Players are eligible for the Hall of Fame three years after their careers end. At least 14 votes from an 18-member selection committee are needed.

A maximum of four male and two female players can be enshrined per year, meaning the Hall is fairly exclusive. Its 370 members include 255 players, 100 builders and 15 referees/linesmen. But it also creates a backlog of players waiting to get in.

It took former Lightning player Dino Ciccarelli eight years to be elected in 2010 despite 608 career goals. Former Lightning captain Dave Andreychuk, with 640 goals, 14th all time, has been eligible since 2009.

So with St. Louis under contract through 2014-15 and no guarantee he will retire when it expires, his candidacy likely is well down the road.

"To be a Hall of Famer, that's something I don't think you're thinking about when you come into the league. You're just trying to find your own way," St. Louis said. "But as you progress in your career and do good things you're like, 'You know what? It would be something special.'

"I'm going to work the best I can, play the best I can, to get a chance to be in there."

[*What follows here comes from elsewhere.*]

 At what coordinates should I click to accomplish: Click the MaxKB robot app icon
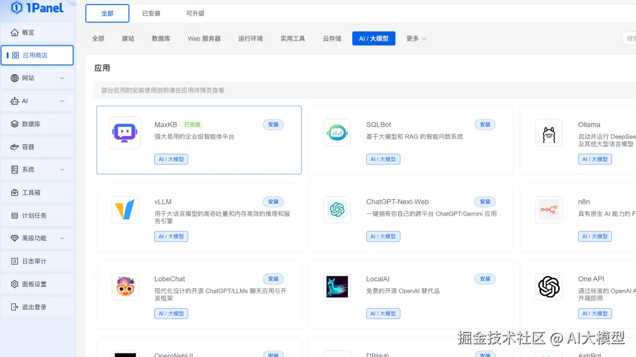pyautogui.click(x=125, y=133)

And more work might be needed if his inclusion is to be a slam dunk, said Red Wings vice president Jim Devellano, a regular at Lightning home games.

"Goals, assists and points are very important," Devellano said. "If he can play another three or four years and add to those numbers, it will give him one hell of a chance."

Whatever happens, he added, considering St. Louis was undrafted out of the University of Vermont, didn't make it out of the Senators' 1997-98 training camp, was overlooked by the Flames, and in the summer of 2000 was signed by then-Lightning GM Rick Dudley for just $250,000, what he has accomplished "is phenomenal."

"You always knew he had the skill and the will," Johnson said. "It was just a question of putting it all together. And he has."